The anti-bacterial agent widely used in a range of personal care products, triclosan, is causing the development of resistant bacteria in streams and rivers, US-based researchers claim.
Report findings from a team of scientists at the Cary Institute of Ecosystem Studies, based in Milford, New York and the University of Illinois Sustainable Technology Center, have been published in the journal Environmental Science and Technology outlining evidence that may support this claim.
Triclosan first appeared in the 1960s as an anti-bacterial agent designed to slow or stop the growth of bacteria, fungi and mildew.
The ingredient has become popular for personal care products that incorporate anti-bacterial agents, particularly liquid soap hand sanitizers, as well as toothpaste, deodorants and cosmetics, and is also used extensively in medical environments.
Building on body of research highlighting environmental impact of triclosan
Previous research that has focused on the effects of triclosan on the environment have shown that it enters waterways such as streams and rivers through domestic wastewater, leaks in sewer systems and sewer overflows.
In many cases such circumstances result in untreated sewerage flowing directly into rivers and streams.
But the New York researchers have concentrated their studies on highlighting the effects of what this leaked triclosan has on the waterways where traces of it are detected.
Pollution has 'real environmental consequences'
"The bacterial resistance caused by triclosan has real environmental consequences,” said Emma Rosi-Marshall, study co-author and an aquatic ecologist at the Cary Institute of Ecosystem Studies.
“Not only does it disrupt aquatic life by changing native bacterial communities, but it's linked to the rise of resistant bacteria that could diminish the usefulness of important antibiotics."
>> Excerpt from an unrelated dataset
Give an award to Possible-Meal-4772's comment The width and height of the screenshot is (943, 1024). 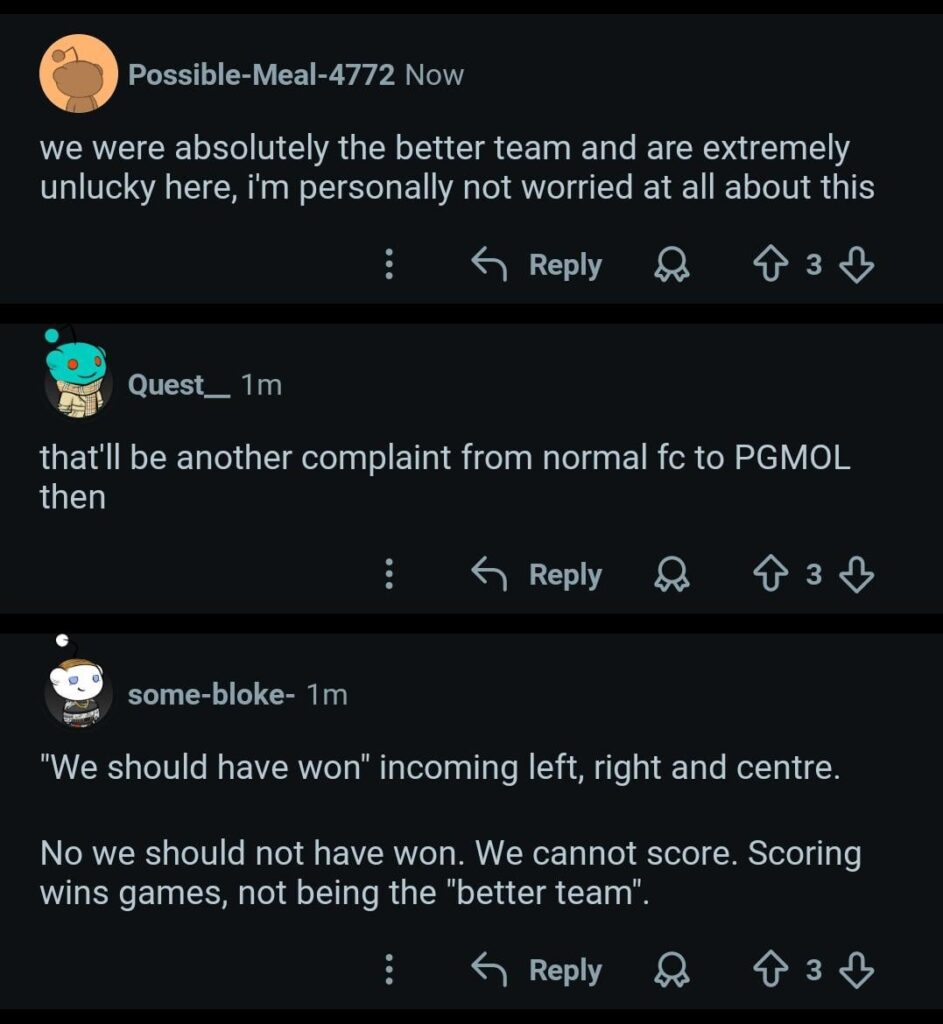click(x=674, y=264)
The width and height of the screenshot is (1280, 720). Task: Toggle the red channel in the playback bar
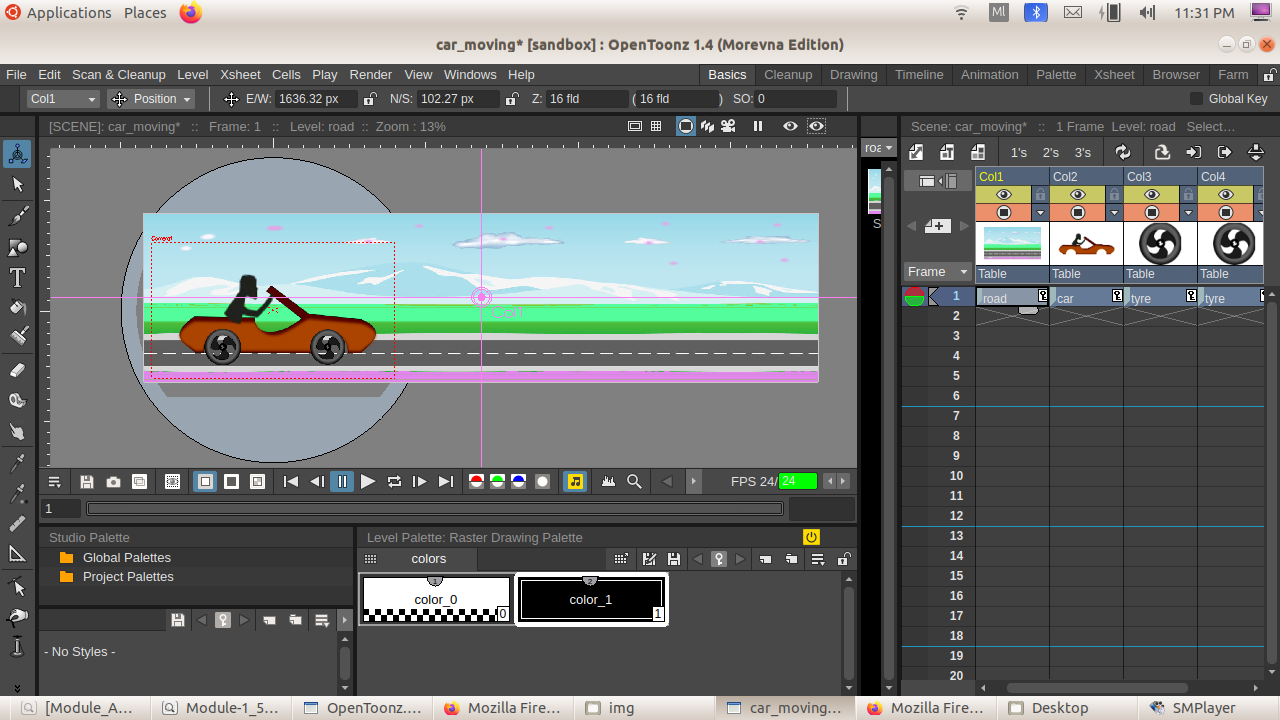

The research included field studies conducted in three sites in the Chicago metropolitan area, in which it was concluded that urbanization correlated to a rise in both triclosan concentrations in sediments, combined with a higher proportion of bottom-dwelling bacteria resistant to triclosan.
The research underlined that the main source of triclosan pollution in the Chicago areas studied was untreated sewerage, but equally underlined that sewerage treatment plants can effectively remove triclosan from waste water.
Pollution levels dependent on sewage treatment
"We detected much lower levels of triclosan at a site downstream of a sewage treatment facility as compared to a site downstream of combined sewer overflows,” said John Kelly of Loyola University Chicago, the paper's senior author.
“And we demonstrated a strong link between the presence of triclosan in the environment and the development of triclosan resistant bacteria."
Ultimately, the research underlines the threat to aquatic life caused by triclosan exposure and the resulting increase in triclosan-resistant bacteria, as well as a decrease in the diversity of benthic bacteria and a shift in the composition of bacterial communities, resulting in a 6-fold increase in cyanobacteria and a dramatic die-off of algae.
"Cyanobacteria are less nutritious than algae and can produce toxins,” said Rosi-Marshall. “In triclosan-polluted streams and rivers, changes in microbial communities could negatively affect ecological function and animal communities."